(Input data Opens)

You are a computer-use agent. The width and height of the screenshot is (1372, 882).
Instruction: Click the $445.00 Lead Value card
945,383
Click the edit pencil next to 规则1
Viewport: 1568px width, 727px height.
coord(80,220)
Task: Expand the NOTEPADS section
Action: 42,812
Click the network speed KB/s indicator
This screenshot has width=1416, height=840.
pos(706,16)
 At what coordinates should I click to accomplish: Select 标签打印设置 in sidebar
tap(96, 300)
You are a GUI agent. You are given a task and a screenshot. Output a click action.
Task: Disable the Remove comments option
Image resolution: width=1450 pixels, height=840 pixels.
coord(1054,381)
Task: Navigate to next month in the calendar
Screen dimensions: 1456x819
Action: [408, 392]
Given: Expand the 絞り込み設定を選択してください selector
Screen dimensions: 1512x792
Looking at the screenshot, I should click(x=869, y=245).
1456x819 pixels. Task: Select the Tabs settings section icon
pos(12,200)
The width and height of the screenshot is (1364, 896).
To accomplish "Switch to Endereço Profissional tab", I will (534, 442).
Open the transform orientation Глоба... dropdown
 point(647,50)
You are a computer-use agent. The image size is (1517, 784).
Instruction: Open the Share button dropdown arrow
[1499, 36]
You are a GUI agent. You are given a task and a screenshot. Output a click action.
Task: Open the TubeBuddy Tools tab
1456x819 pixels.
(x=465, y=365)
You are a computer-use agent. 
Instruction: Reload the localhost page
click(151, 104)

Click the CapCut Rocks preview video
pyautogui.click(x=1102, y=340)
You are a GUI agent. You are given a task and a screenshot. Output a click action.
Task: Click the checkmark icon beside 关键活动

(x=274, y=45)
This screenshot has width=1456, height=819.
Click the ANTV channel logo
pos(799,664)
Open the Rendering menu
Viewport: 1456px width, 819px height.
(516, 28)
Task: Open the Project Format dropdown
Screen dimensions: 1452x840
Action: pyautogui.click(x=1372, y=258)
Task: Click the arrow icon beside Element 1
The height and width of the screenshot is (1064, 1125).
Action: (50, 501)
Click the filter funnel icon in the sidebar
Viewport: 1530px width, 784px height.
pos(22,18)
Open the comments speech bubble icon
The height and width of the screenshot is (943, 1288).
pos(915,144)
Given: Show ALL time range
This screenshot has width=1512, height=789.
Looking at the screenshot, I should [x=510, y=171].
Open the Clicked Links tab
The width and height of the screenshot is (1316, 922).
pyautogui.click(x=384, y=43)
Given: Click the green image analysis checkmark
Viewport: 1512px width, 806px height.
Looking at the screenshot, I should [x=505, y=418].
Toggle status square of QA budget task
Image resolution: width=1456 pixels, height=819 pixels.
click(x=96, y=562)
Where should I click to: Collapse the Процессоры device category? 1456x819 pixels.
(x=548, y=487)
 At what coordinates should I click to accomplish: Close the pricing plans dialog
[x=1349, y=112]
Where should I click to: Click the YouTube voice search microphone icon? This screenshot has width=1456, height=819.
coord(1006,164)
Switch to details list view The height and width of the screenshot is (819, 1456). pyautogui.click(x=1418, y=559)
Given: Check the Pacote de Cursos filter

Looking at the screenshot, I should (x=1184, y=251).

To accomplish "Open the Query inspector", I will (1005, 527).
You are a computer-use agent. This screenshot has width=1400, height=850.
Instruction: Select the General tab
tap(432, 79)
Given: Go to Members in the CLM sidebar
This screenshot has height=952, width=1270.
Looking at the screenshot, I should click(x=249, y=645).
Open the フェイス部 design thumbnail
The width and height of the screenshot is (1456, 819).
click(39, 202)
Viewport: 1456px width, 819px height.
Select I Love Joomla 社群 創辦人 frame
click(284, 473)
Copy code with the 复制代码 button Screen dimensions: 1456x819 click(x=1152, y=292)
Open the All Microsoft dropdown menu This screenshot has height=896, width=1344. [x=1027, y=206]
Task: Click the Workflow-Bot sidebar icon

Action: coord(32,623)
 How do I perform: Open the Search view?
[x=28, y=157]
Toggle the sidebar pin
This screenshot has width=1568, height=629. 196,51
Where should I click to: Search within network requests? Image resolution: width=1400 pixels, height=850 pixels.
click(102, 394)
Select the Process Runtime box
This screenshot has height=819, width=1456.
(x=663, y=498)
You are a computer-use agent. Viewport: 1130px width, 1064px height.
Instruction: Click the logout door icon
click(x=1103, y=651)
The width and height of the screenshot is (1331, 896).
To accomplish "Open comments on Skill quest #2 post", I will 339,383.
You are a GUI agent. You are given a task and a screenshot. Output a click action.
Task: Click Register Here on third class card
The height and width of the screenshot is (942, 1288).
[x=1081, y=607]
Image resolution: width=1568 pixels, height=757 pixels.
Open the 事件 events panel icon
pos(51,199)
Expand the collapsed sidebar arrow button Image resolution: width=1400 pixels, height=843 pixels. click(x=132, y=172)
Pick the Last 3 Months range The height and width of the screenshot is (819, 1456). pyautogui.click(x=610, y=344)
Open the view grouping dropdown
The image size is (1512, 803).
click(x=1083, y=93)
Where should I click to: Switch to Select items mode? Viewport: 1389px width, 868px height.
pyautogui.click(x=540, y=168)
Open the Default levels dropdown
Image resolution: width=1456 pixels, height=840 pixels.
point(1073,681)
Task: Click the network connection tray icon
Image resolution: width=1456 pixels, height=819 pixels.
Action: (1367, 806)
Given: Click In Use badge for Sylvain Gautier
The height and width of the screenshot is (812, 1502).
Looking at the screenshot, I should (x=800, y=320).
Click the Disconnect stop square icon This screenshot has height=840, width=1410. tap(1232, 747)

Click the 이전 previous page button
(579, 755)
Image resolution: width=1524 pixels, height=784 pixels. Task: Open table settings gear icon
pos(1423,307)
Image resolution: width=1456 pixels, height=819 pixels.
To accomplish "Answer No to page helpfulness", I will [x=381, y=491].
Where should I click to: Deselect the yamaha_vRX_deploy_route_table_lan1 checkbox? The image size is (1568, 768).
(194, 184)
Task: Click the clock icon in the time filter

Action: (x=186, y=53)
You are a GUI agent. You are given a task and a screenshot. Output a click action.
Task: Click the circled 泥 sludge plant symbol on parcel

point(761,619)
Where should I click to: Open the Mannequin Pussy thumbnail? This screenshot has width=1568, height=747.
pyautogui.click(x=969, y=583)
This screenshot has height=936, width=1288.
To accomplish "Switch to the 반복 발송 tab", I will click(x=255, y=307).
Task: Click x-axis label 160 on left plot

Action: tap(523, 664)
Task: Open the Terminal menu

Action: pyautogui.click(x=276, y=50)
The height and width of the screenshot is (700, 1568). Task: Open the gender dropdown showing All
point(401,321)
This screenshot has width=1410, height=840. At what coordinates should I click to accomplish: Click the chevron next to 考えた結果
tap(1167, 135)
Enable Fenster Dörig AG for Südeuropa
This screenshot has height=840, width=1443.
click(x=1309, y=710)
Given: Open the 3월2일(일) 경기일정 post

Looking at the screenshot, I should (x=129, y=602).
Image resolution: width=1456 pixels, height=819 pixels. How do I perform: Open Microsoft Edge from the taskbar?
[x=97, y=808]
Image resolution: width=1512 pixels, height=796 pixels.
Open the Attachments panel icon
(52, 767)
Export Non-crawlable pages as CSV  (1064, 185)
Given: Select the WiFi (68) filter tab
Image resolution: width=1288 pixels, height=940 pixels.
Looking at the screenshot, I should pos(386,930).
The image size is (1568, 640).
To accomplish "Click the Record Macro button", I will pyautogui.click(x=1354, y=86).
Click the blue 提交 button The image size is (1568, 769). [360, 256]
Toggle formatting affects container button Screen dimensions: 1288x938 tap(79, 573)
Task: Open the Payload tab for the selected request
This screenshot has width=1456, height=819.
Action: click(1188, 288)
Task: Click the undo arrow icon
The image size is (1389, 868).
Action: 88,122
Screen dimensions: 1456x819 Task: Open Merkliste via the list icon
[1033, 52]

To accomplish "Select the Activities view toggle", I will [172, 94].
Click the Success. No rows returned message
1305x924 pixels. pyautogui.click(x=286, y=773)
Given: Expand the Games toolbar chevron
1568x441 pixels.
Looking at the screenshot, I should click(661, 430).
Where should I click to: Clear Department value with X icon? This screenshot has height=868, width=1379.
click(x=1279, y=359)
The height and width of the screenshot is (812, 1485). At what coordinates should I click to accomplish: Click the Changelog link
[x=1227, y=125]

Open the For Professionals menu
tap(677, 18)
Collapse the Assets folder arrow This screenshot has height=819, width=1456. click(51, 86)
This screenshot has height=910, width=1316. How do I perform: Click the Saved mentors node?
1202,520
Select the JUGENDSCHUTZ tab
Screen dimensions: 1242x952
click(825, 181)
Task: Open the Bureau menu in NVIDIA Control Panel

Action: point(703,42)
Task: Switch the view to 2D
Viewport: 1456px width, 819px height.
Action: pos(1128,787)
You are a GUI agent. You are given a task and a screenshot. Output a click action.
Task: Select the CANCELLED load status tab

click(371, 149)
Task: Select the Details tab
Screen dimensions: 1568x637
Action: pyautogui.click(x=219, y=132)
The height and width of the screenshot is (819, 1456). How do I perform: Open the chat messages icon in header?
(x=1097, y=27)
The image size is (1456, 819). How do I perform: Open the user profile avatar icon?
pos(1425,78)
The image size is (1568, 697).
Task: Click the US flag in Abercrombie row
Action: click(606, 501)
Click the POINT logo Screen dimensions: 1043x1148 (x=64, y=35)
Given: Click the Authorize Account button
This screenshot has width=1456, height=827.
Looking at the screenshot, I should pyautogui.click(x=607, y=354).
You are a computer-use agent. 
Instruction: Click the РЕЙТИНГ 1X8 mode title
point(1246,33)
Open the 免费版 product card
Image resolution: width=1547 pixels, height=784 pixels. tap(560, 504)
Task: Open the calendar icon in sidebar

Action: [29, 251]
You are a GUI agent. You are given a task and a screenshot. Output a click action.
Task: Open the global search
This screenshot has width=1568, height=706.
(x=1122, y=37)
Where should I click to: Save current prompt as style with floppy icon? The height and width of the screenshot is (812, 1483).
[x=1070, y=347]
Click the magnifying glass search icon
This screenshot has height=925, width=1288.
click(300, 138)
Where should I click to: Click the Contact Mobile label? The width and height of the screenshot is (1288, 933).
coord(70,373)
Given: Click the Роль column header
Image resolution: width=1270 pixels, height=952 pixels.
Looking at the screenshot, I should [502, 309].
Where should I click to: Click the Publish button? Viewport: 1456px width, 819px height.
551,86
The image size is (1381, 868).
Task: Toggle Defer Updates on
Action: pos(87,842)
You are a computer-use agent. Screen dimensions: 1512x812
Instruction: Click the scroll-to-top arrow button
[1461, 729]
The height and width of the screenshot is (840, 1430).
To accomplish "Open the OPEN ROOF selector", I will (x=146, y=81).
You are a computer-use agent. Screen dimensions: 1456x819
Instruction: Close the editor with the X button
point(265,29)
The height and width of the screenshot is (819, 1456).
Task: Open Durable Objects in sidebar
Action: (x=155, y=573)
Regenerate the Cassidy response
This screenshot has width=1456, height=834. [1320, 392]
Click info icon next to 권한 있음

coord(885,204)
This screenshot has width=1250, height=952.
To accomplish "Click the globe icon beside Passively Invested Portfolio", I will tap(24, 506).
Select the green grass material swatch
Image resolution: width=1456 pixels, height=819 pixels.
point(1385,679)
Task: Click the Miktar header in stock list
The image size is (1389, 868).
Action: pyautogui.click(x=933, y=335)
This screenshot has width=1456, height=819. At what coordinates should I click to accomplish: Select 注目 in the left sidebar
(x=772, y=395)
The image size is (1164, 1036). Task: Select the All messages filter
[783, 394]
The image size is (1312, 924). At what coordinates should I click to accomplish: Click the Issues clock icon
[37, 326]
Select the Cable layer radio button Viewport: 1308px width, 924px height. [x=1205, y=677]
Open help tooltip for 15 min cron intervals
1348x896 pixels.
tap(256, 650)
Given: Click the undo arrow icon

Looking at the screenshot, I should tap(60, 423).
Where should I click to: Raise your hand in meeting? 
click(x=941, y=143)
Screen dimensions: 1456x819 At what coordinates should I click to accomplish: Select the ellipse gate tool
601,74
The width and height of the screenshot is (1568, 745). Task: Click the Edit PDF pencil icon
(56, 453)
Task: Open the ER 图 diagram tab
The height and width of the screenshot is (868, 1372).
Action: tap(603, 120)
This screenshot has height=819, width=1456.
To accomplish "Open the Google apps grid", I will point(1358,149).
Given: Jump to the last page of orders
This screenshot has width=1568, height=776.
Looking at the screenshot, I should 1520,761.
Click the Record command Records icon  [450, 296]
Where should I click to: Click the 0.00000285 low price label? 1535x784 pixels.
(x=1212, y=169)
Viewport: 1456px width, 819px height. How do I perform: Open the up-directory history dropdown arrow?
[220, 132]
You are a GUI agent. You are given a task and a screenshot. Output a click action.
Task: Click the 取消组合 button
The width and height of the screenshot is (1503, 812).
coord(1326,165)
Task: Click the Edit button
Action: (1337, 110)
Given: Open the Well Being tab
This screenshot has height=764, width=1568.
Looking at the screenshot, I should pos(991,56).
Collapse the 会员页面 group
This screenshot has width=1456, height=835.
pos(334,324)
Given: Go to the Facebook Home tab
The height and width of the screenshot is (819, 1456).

(Input data Closes)

Problem description –
Using the entries above, repeat only the lines from the one containing "The height and width of the screenshot is (819, 1456). How" through the one containing "Given: Click the Authorize Account button", end lines included.

Exercise solution –
The height and width of the screenshot is (819, 1456). How do I perform: Open the chat messages icon in header?
(x=1097, y=27)
The image size is (1456, 819). How do I perform: Open the user profile avatar icon?
pos(1425,78)
The image size is (1568, 697).
Task: Click the US flag in Abercrombie row
Action: click(606, 501)
Click the POINT logo Screen dimensions: 1043x1148 (x=64, y=35)
Given: Click the Authorize Account button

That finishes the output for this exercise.